[MATERIAL TO PROCESS Boundary: Start]
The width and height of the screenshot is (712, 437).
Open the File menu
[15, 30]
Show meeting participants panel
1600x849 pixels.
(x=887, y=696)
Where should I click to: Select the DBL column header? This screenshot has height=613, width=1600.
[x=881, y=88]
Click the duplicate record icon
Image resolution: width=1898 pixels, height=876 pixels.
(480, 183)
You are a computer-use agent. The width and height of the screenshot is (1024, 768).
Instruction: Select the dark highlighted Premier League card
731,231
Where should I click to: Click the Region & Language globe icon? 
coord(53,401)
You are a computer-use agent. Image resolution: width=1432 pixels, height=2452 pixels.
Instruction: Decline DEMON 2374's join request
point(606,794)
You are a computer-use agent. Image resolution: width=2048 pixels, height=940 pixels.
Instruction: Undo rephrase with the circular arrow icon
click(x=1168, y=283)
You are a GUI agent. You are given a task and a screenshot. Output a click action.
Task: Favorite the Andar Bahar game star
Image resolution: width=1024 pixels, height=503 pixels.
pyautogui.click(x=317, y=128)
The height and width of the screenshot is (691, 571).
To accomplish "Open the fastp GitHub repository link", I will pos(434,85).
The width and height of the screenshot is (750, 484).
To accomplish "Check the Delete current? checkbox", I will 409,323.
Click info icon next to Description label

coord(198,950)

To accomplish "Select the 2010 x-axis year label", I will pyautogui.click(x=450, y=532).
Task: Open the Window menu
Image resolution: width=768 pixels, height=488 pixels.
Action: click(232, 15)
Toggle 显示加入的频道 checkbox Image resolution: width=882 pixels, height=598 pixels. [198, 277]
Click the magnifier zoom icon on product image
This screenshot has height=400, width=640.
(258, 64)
[MATERIAL TO PROCESS Boundary: End]
**WORK INSTRUCTIONS:** Extract every line containing the string "computer" from the data above.

**EXERCISE ANSWER:**
You are a computer-use agent. The width and height of the screenshot is (1024, 768).
You are a computer-use agent. Image resolution: width=1432 pixels, height=2452 pixels.
You are a computer-use agent. Image resolution: width=2048 pixels, height=940 pixels.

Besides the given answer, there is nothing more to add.